奈米金屬抗菌技術的比較
Comparison of Nano Metal Antibacterial Technologies
使用功能性奈米金屬,做為更有效的抗菌材料
Using functional Nano metal as a more effective antibacterial material.
奈米金屬抗菌,一直主導著抗菌領域的材料研發方向。傳統的抗菌方法,在製作奈米金屬上,傾向使用氣相沉積法、溶膠凝膠法、水熱合成法、沉澱法與氧化還原法等。最新的製作技術上,則是趨向於使用奈米金屬濺鍍的方式去執行。

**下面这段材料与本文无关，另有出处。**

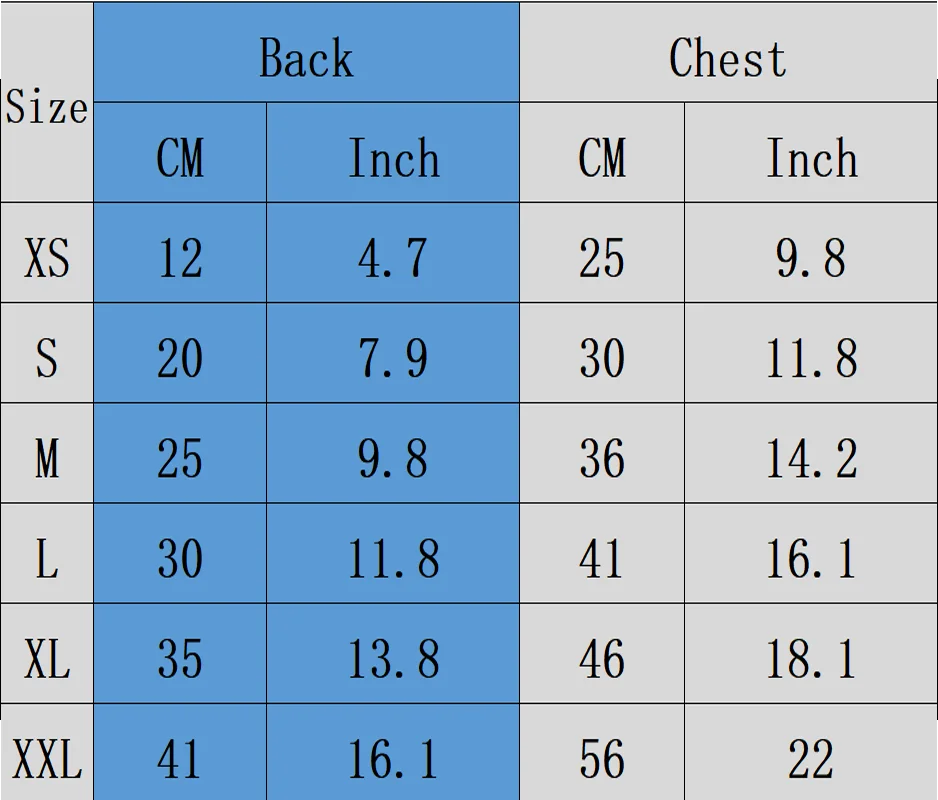Click the CM subheader under Back
The width and height of the screenshot is (938, 800).
pyautogui.click(x=180, y=158)
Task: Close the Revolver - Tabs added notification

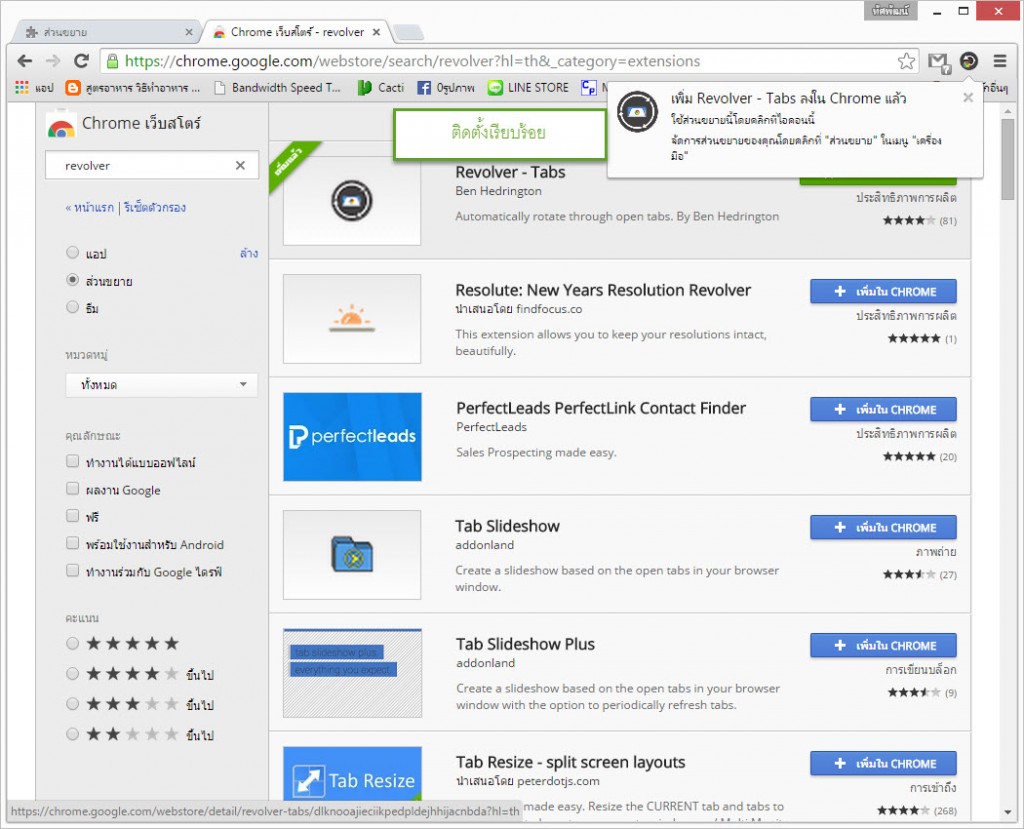Action: (967, 98)
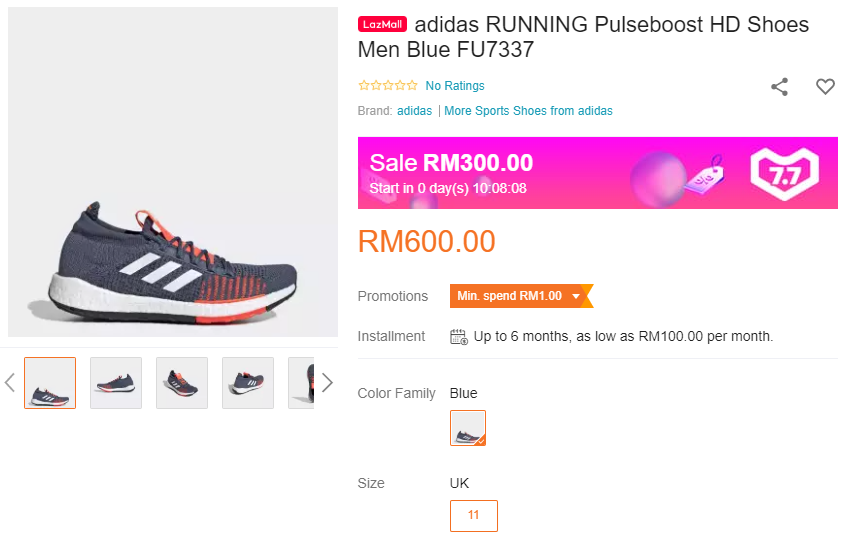
Task: Select the second shoe thumbnail
Action: tap(116, 383)
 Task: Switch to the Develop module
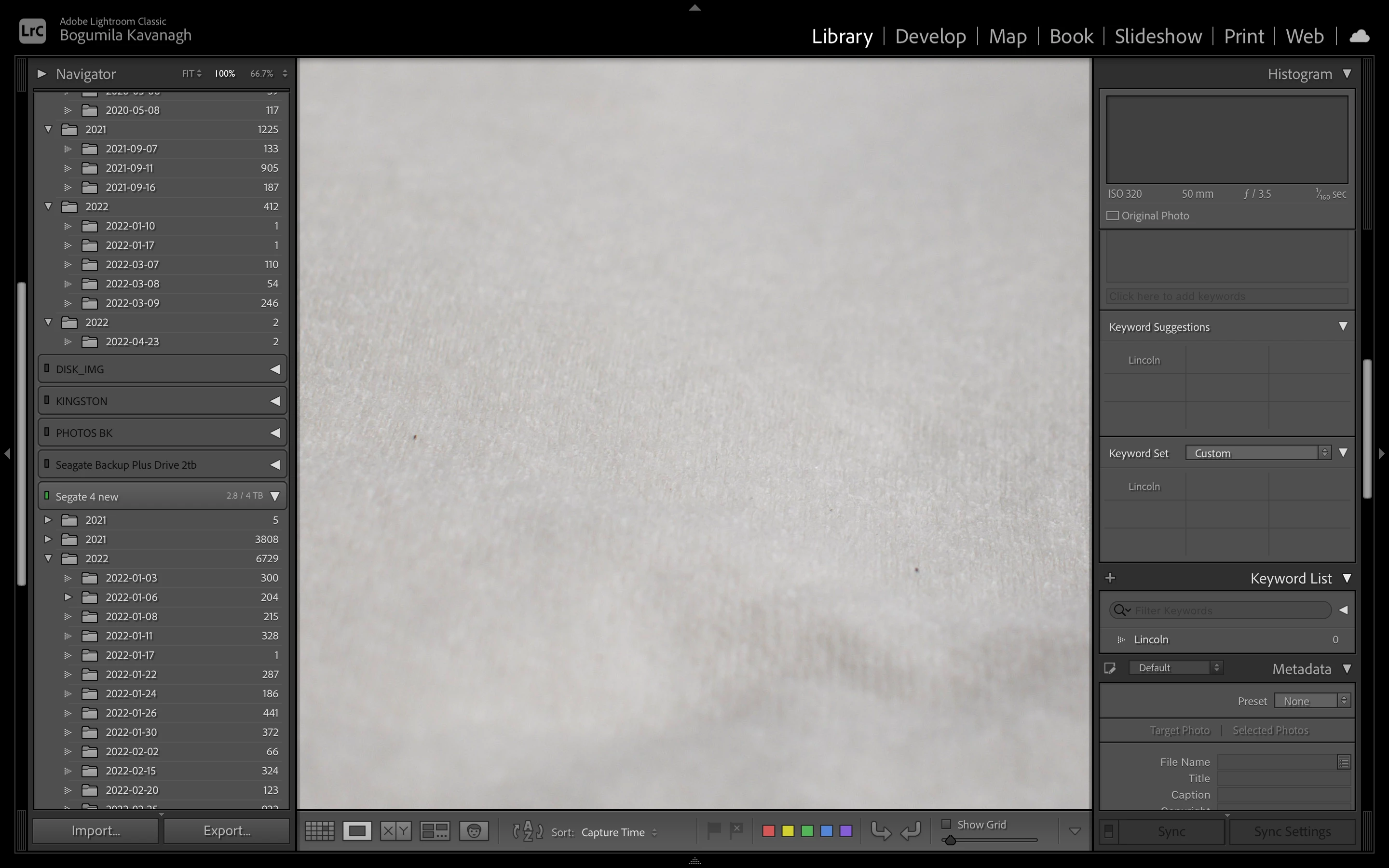930,36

無論是哪種方法所產生的奈米金屬粒子,其優點在於這些粒子在材料表面的高比例面積分布,使得奈米金屬的抗菌效益得以有效的發揮。
Nano metal antibacterial materials have always been leading the research and development direction of antibacterial materials. Traditional antibacterial methods tend to use vapor deposition, sol-gel process, hydrothermal synthesis, precipitation and redox methods in the production of Nano metals. The latest production technique tends to sputter using Nano metals. Regardless of whichever method is used, the advantage of the metal particles is that these particles are distributed in a high proportion on the surface of the material, so that the antibacterial results of the Nano metal can be effectively exerted.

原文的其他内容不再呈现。